▶ _WHAT TO WORK ON_
Write out only the lines from the top of the listing below through the one with "The image size is (506, 273).", exactly as they stand, while keeping pictures out of the copy.

▶ _EXERCISE INPUT_
—————

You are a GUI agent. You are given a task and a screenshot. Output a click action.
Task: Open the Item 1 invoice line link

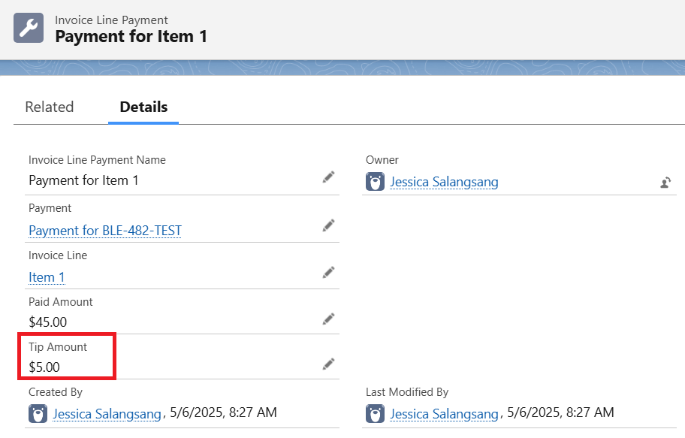click(47, 277)
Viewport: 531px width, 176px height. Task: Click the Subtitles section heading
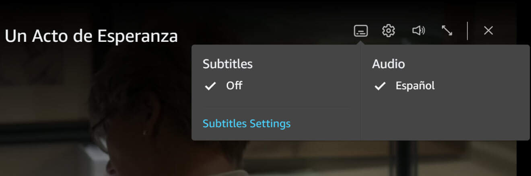228,64
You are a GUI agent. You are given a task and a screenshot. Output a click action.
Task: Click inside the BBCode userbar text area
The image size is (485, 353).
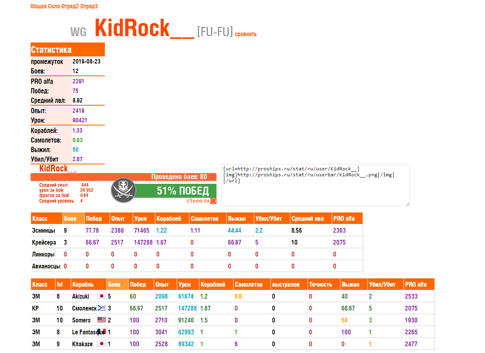click(315, 185)
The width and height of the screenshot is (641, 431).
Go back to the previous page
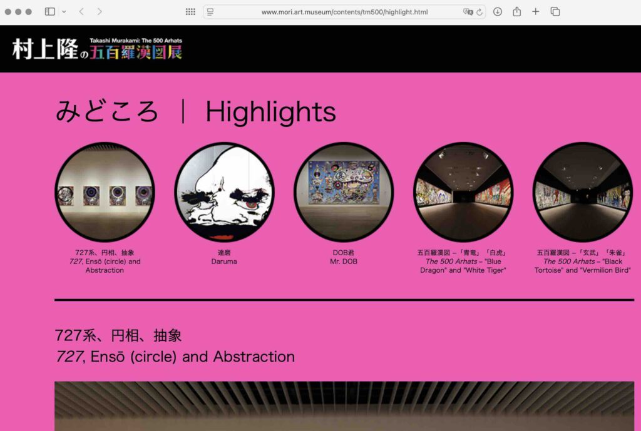coord(81,12)
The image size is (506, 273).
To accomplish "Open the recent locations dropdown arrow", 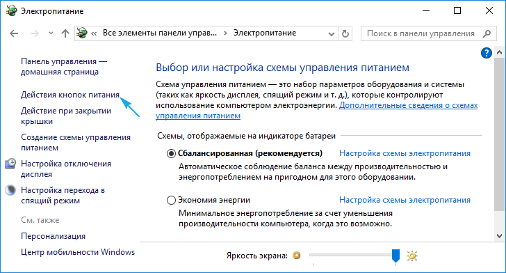I will click(51, 33).
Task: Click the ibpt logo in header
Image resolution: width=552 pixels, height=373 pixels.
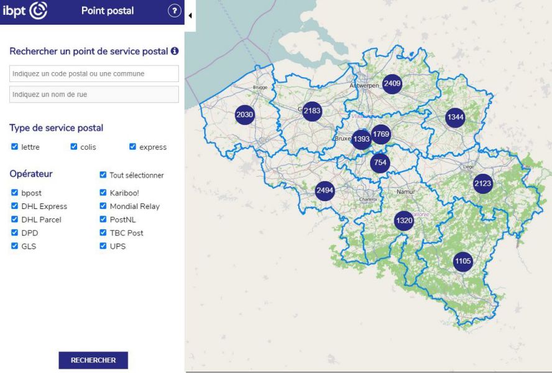Action: coord(25,11)
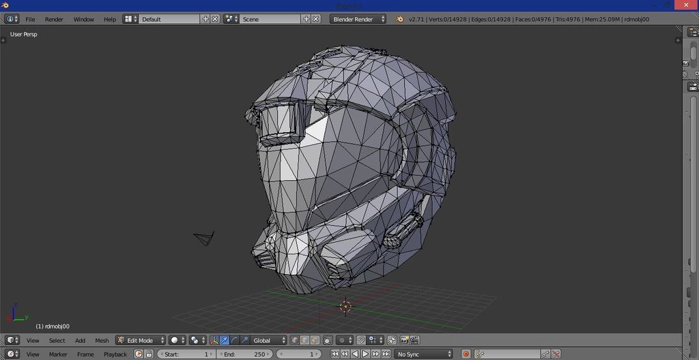Open the Edit Mode dropdown

(141, 340)
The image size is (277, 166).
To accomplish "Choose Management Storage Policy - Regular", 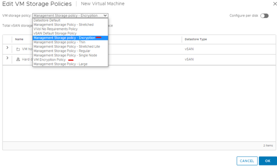I will click(62, 51).
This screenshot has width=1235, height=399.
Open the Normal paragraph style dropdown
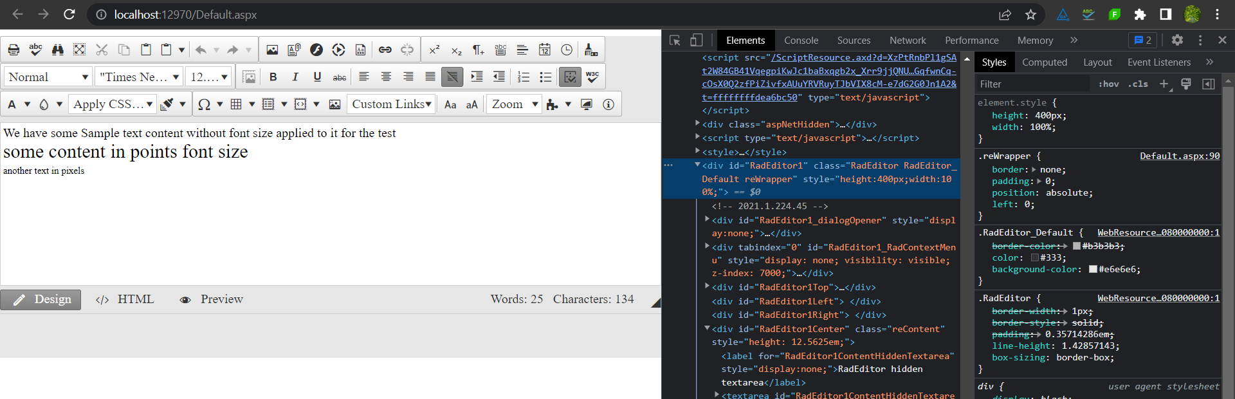(x=48, y=77)
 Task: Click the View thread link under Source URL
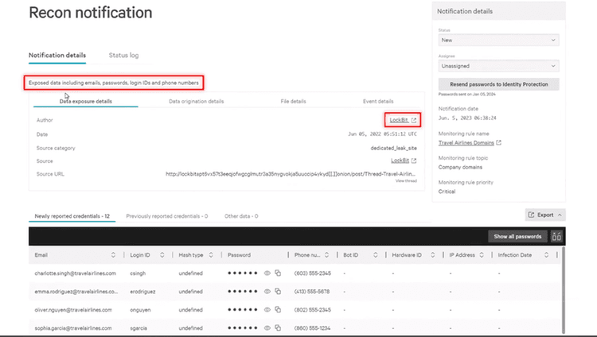tap(406, 181)
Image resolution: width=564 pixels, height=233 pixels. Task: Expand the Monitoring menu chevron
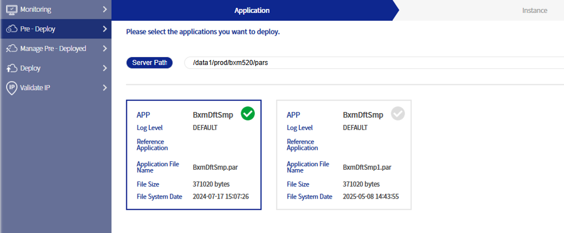click(x=105, y=10)
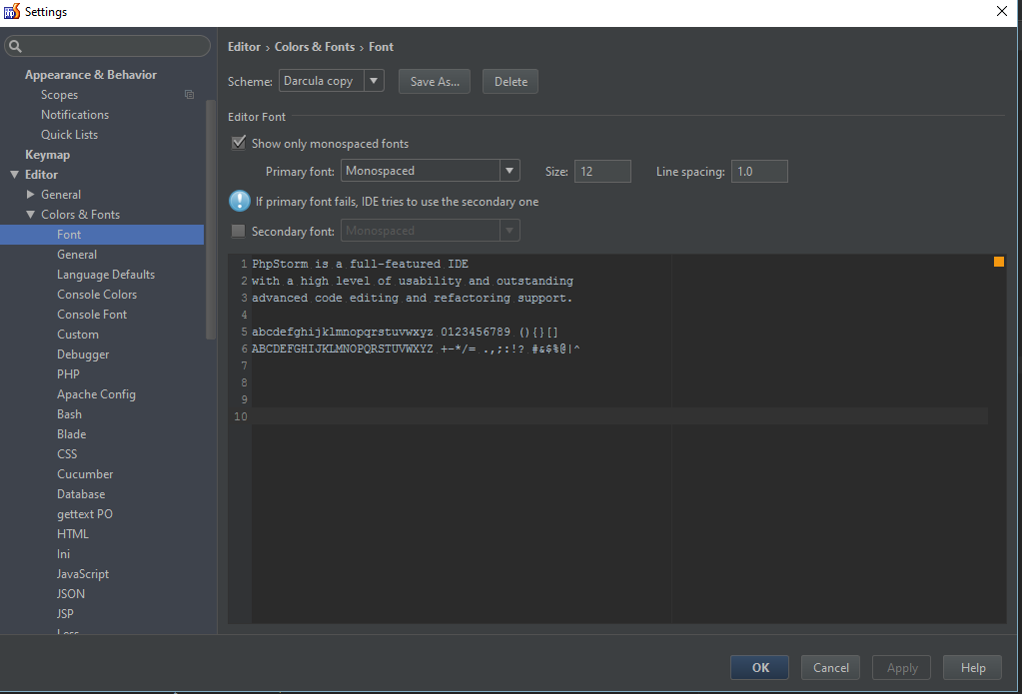Click the project-scope icon next to Scopes

point(189,95)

—————

▶ _EXERCISE OUTPUT_
You are a GUI agent. You are given a task and a screenshot. Output a click action.
Task: Open the Item 1 invoice line link

click(47, 277)
Viewport: 531px width, 176px height. Task: Click the Subtitles section heading
228,64
You are a GUI agent. You are given a task and a screenshot. Output a click action.
Task: Click inside the BBCode userbar text area
The image size is (485, 353).
click(315, 185)
The width and height of the screenshot is (641, 431).
Go back to the previous page
coord(81,12)
The image size is (506, 273).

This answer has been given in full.